START INPUT DATA
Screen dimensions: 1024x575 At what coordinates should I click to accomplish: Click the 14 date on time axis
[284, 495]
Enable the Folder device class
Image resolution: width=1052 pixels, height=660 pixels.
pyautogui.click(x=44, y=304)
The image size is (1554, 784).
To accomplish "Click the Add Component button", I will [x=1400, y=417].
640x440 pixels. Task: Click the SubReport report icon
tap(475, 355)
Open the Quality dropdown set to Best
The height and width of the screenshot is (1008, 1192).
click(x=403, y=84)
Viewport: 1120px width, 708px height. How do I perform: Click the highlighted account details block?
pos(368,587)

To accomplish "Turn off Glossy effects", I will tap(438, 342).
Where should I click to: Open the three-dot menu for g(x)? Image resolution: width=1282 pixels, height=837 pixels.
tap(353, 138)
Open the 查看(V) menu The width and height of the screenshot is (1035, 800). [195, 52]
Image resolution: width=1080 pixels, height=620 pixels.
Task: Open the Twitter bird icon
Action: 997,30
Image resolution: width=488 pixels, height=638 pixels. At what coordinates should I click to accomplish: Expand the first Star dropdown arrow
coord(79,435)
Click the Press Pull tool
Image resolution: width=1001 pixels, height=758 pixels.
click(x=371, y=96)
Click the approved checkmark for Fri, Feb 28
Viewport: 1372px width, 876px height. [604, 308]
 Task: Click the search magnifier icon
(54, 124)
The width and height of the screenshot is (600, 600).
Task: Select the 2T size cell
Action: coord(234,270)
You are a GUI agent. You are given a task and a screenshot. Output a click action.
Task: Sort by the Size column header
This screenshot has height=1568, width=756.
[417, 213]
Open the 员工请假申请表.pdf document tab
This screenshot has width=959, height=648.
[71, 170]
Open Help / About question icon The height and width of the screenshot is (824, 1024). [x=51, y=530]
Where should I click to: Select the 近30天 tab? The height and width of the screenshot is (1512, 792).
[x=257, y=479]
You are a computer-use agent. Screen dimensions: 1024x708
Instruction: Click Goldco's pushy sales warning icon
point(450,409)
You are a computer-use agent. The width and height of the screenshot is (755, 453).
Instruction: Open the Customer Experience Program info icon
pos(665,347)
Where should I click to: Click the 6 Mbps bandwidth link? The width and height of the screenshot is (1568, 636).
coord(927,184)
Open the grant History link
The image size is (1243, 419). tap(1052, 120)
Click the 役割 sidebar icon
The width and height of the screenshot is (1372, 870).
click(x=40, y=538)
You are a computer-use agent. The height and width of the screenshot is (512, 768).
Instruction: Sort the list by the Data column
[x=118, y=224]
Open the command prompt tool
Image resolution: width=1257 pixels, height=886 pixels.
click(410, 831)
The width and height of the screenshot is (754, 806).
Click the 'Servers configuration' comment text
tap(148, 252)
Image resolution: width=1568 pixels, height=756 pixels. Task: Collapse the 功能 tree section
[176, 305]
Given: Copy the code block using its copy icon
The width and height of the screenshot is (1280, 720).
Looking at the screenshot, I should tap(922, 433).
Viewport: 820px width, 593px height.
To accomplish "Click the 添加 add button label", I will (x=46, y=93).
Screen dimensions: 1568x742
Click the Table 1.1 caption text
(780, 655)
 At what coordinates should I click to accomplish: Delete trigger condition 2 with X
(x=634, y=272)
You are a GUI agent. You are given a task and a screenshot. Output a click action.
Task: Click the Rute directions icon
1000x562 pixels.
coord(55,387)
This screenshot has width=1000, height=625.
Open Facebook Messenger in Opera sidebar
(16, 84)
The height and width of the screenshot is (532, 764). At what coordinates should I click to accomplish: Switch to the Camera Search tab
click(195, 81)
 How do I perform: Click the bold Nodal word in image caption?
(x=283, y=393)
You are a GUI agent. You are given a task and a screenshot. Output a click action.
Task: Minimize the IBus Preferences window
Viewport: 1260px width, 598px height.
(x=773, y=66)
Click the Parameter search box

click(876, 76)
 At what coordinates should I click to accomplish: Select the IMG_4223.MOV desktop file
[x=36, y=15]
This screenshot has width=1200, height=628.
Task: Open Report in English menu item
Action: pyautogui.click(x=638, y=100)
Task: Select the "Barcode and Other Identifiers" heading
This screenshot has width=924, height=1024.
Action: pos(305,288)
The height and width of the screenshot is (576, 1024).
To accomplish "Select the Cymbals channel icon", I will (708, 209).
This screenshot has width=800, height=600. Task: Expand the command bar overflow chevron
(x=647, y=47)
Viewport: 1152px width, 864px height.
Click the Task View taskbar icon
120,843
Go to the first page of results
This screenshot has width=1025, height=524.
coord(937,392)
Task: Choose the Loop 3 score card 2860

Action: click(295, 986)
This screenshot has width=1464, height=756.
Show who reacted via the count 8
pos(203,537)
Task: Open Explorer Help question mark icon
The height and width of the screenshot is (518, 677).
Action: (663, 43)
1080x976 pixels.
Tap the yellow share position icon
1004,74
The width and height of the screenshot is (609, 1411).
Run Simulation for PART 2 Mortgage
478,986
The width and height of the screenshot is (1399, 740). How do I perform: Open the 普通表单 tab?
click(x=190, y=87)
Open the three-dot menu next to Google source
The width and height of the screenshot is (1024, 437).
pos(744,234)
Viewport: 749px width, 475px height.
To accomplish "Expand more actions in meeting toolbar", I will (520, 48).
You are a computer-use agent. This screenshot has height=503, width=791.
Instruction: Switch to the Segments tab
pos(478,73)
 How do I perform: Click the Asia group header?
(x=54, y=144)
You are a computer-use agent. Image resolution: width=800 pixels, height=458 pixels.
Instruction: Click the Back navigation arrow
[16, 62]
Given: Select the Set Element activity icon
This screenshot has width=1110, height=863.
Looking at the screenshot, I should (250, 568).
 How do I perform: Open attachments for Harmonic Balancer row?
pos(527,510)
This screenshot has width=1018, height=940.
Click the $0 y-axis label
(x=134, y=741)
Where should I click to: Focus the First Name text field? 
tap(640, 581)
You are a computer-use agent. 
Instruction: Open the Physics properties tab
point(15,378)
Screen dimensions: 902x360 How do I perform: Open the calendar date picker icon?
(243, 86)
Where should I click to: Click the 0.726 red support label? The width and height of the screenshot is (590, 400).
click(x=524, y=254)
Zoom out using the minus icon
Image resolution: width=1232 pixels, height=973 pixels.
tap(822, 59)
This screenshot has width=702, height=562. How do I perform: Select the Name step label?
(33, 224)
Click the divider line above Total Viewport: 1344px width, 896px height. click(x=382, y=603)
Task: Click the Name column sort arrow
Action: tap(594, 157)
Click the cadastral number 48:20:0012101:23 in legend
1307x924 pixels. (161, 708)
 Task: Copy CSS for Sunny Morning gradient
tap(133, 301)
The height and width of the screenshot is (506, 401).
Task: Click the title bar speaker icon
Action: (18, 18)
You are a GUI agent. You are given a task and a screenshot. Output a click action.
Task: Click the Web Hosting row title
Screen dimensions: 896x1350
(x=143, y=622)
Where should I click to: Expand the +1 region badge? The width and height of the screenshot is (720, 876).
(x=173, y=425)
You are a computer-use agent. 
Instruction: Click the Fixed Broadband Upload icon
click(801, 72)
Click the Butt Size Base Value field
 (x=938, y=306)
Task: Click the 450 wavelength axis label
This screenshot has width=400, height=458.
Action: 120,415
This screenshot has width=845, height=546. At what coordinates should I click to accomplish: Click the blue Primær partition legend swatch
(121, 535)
END INPUT DATA
# AIM OF THE TASK
Copy out each record word for word.

# WRITTEN RESPONSE
Screen dimensions: 1024x575 At what coordinates should I click to accomplish: Click the 14 date on time axis
[284, 495]
Enable the Folder device class
Image resolution: width=1052 pixels, height=660 pixels.
pyautogui.click(x=44, y=304)
The image size is (1554, 784).
To accomplish "Click the Add Component button", I will [x=1400, y=417].
640x440 pixels. Task: Click the SubReport report icon
tap(475, 355)
Open the Quality dropdown set to Best
The height and width of the screenshot is (1008, 1192).
click(x=403, y=84)
Viewport: 1120px width, 708px height. How do I perform: Click the highlighted account details block?
pos(368,587)

To accomplish "Turn off Glossy effects", I will tap(438, 342).
Where should I click to: Open the three-dot menu for g(x)? Image resolution: width=1282 pixels, height=837 pixels.
tap(353, 138)
Open the 查看(V) menu The width and height of the screenshot is (1035, 800). [195, 52]
Image resolution: width=1080 pixels, height=620 pixels.
Task: Open the Twitter bird icon
Action: 997,30
Image resolution: width=488 pixels, height=638 pixels. At what coordinates should I click to accomplish: Expand the first Star dropdown arrow
coord(79,435)
Click the Press Pull tool
Image resolution: width=1001 pixels, height=758 pixels.
click(x=371, y=96)
Click the approved checkmark for Fri, Feb 28
Viewport: 1372px width, 876px height. [604, 308]
 Task: Click the search magnifier icon
(54, 124)
The width and height of the screenshot is (600, 600).
Task: Select the 2T size cell
Action: coord(234,270)
You are a GUI agent. You are given a task and a screenshot. Output a click action.
Task: Sort by the Size column header
This screenshot has height=1568, width=756.
[417, 213]
Open the 员工请假申请表.pdf document tab
This screenshot has width=959, height=648.
[71, 170]
Open Help / About question icon The height and width of the screenshot is (824, 1024). [x=51, y=530]
Where should I click to: Select the 近30天 tab? The height and width of the screenshot is (1512, 792).
[x=257, y=479]
You are a computer-use agent. Screen dimensions: 1024x708
Instruction: Click Goldco's pushy sales warning icon
point(450,409)
You are a computer-use agent. The width and height of the screenshot is (755, 453).
Instruction: Open the Customer Experience Program info icon
pos(665,347)
Where should I click to: Click the 6 Mbps bandwidth link? The width and height of the screenshot is (1568, 636).
coord(927,184)
Open the grant History link
The image size is (1243, 419). tap(1052, 120)
Click the 役割 sidebar icon
The width and height of the screenshot is (1372, 870).
click(x=40, y=538)
You are a computer-use agent. The height and width of the screenshot is (512, 768).
Instruction: Sort the list by the Data column
[x=118, y=224]
Open the command prompt tool
Image resolution: width=1257 pixels, height=886 pixels.
click(410, 831)
The width and height of the screenshot is (754, 806).
Click the 'Servers configuration' comment text
tap(148, 252)
Image resolution: width=1568 pixels, height=756 pixels. Task: Collapse the 功能 tree section
[176, 305]
Given: Copy the code block using its copy icon
The width and height of the screenshot is (1280, 720).
Looking at the screenshot, I should tap(922, 433).
Viewport: 820px width, 593px height.
To accomplish "Click the 添加 add button label", I will (x=46, y=93).
Screen dimensions: 1568x742
Click the Table 1.1 caption text
(780, 655)
 At what coordinates should I click to accomplish: Delete trigger condition 2 with X
(x=634, y=272)
You are a GUI agent. You are given a task and a screenshot. Output a click action.
Task: Click the Rute directions icon
1000x562 pixels.
coord(55,387)
This screenshot has width=1000, height=625.
Open Facebook Messenger in Opera sidebar
(16, 84)
The height and width of the screenshot is (532, 764). At what coordinates should I click to accomplish: Switch to the Camera Search tab
click(195, 81)
 How do I perform: Click the bold Nodal word in image caption?
(x=283, y=393)
You are a GUI agent. You are given a task and a screenshot. Output a click action.
Task: Minimize the IBus Preferences window
Viewport: 1260px width, 598px height.
(x=773, y=66)
Click the Parameter search box

click(876, 76)
 At what coordinates should I click to accomplish: Select the IMG_4223.MOV desktop file
[x=36, y=15]
This screenshot has width=1200, height=628.
Task: Open Report in English menu item
Action: pyautogui.click(x=638, y=100)
Task: Select the "Barcode and Other Identifiers" heading
This screenshot has width=924, height=1024.
Action: pos(305,288)
The height and width of the screenshot is (576, 1024).
To accomplish "Select the Cymbals channel icon", I will (708, 209).
This screenshot has width=800, height=600. Task: Expand the command bar overflow chevron
(x=647, y=47)
Viewport: 1152px width, 864px height.
Click the Task View taskbar icon
120,843
Go to the first page of results
This screenshot has width=1025, height=524.
coord(937,392)
Task: Choose the Loop 3 score card 2860

Action: click(295, 986)
This screenshot has width=1464, height=756.
Show who reacted via the count 8
pos(203,537)
Task: Open Explorer Help question mark icon
The height and width of the screenshot is (518, 677).
Action: (663, 43)
1080x976 pixels.
Tap the yellow share position icon
1004,74
The width and height of the screenshot is (609, 1411).
Run Simulation for PART 2 Mortgage
478,986
The width and height of the screenshot is (1399, 740). How do I perform: Open the 普通表单 tab?
click(x=190, y=87)
Open the three-dot menu next to Google source
The width and height of the screenshot is (1024, 437).
pos(744,234)
Viewport: 749px width, 475px height.
To accomplish "Expand more actions in meeting toolbar", I will (520, 48).
You are a computer-use agent. This screenshot has height=503, width=791.
Instruction: Switch to the Segments tab
pos(478,73)
 How do I perform: Click the Asia group header?
(x=54, y=144)
You are a computer-use agent. Image resolution: width=800 pixels, height=458 pixels.
Instruction: Click the Back navigation arrow
[16, 62]
Given: Select the Set Element activity icon
This screenshot has width=1110, height=863.
Looking at the screenshot, I should (250, 568).
 How do I perform: Open attachments for Harmonic Balancer row?
pos(527,510)
This screenshot has width=1018, height=940.
Click the $0 y-axis label
(x=134, y=741)
Where should I click to: Focus the First Name text field? 
tap(640, 581)
You are a computer-use agent. 
Instruction: Open the Physics properties tab
point(15,378)
Screen dimensions: 902x360 How do I perform: Open the calendar date picker icon?
(243, 86)
Where should I click to: Click the 0.726 red support label? The width and height of the screenshot is (590, 400).
click(x=524, y=254)
Zoom out using the minus icon
Image resolution: width=1232 pixels, height=973 pixels.
tap(822, 59)
This screenshot has width=702, height=562. How do I perform: Select the Name step label?
(33, 224)
Click the divider line above Total Viewport: 1344px width, 896px height. click(x=382, y=603)
Task: Click the Name column sort arrow
Action: tap(594, 157)
Click the cadastral number 48:20:0012101:23 in legend
1307x924 pixels. (161, 708)
 Task: Copy CSS for Sunny Morning gradient
tap(133, 301)
The height and width of the screenshot is (506, 401).
Task: Click the title bar speaker icon
Action: (18, 18)
You are a GUI agent. You are given a task and a screenshot. Output a click action.
Task: Click the Web Hosting row title
Screen dimensions: 896x1350
(x=143, y=622)
Where should I click to: Expand the +1 region badge? The width and height of the screenshot is (720, 876).
(x=173, y=425)
You are a computer-use agent. 
Instruction: Click the Fixed Broadband Upload icon
click(801, 72)
Click the Butt Size Base Value field
 (x=938, y=306)
Task: Click the 450 wavelength axis label
This screenshot has width=400, height=458.
Action: 120,415
This screenshot has width=845, height=546. At what coordinates should I click to accomplish: Click the blue Primær partition legend swatch
(121, 535)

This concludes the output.